それに、今の日本の外交姿勢は、あなたが仰っておられるような『大人の対応』というものからは程遠いものであると思われます。
相手国との距離間を推し量れずに右往左往している姿はまるで幼子のようです。
互いに自分達の価値観で全ての物事を推し量り、それらの価値観を押し付けあっているように見えます。
だからこそ、すれ違いや誤解が生じるのでしょう。
ご質問にあるイギリスと日本の関係にしても、本当に日本側が大人の対応をしているのであれば、イギリス側の性質を良く理解した上で、もっとスマートに先を見据えた交渉が出来るはずです。
ですから、あなたが仰っておられる『大人のつもりで言う事を聞いてあげる』というのは、少々おかしな理論のような気がいたします。
その理論ですと『子供を甘やかすのが大人である』という事になってしまいます。
私どもからは寧ろ、イギリスと日本はタイプの違う子供であるように見えるのです。
タイプが違うからこそ、互いに相手を理解出来ず、話が上手く噛み合っていない状態という感じが致します。

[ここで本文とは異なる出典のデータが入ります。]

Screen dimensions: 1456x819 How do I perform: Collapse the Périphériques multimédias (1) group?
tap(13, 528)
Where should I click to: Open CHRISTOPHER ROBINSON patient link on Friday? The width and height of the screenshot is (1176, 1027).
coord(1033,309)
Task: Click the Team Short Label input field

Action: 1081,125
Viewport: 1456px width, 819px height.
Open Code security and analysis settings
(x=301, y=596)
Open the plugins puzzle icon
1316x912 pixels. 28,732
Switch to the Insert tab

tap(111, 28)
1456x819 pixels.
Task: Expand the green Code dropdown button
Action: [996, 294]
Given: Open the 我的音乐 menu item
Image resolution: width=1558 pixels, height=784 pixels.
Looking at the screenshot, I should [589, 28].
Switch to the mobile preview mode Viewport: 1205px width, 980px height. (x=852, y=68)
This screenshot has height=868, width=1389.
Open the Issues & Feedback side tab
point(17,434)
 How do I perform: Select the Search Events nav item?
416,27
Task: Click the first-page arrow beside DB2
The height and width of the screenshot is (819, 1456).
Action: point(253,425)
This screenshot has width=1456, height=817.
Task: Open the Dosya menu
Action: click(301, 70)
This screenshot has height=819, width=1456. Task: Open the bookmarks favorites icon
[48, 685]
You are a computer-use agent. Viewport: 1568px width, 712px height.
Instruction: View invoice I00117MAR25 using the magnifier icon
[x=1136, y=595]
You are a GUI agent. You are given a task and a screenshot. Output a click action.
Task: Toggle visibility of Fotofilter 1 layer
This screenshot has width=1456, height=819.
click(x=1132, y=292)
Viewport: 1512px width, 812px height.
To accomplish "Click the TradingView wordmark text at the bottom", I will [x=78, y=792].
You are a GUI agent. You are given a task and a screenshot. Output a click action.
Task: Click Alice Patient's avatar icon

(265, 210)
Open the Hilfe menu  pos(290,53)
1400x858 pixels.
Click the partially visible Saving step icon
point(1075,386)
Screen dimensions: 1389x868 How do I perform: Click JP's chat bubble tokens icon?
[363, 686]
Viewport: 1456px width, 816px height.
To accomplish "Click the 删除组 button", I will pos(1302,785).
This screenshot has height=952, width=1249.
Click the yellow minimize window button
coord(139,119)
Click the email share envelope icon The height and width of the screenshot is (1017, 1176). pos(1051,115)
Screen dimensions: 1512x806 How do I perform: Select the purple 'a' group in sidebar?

いくら自分達の思うとおりに相手に思いが伝わらないからと言って、突っぱねるという形で反発するというのでは何も解決出来ないと思うのです。
鎖国するつもりなのであれば、それはそれで良いのかもしれませんが、世界の国々と今後も付き合ってゆくつもりなのであれば、その様な考え方では日本が孤立してしまいます。
今の皆様に最も必要な事は、日本という国をきちんと理解するのと同時に世界を知る努力をする事だと思います。
日本に得手不得手があるように、イギリスにも得手不得手があります。
そして、タイプが違うという事は、日本が不得手な事柄に関してイギリスは得意であるという場合もあると思うのです。
そういった場合には、協力を仰ぐ事で、それまでは解決不可能と思われていた物事が好転するという場合もありますね。
逆もまた然りです。
そう考えますと、あなたが仰っておられるような、突っぱねるという対応は感情が勝ち過ぎているように思われ、外交という意味ではあまり得策では無いように思われます。
今の日本に本当に必要なのは“適度な距離間を推し量れる術を身に付ける事”だと思われますが、如何でしょうか?
それとご質問者様にお聞きしたいのですが、あなたは相手もしている事なのだから弱みをつけば良いと仰いますが、あなたご自身は弱みをついてくるような国を信頼出来ますか?
日本が不愉快に思う事を相手国に対して実行するのは本当に日本の為になる事なのでしょうか?
それこそ戦争になってしまいますよ。
自分達の立場や意見を相手に伝える事と、自分達の価値観を押し付ける行為は全く異なります。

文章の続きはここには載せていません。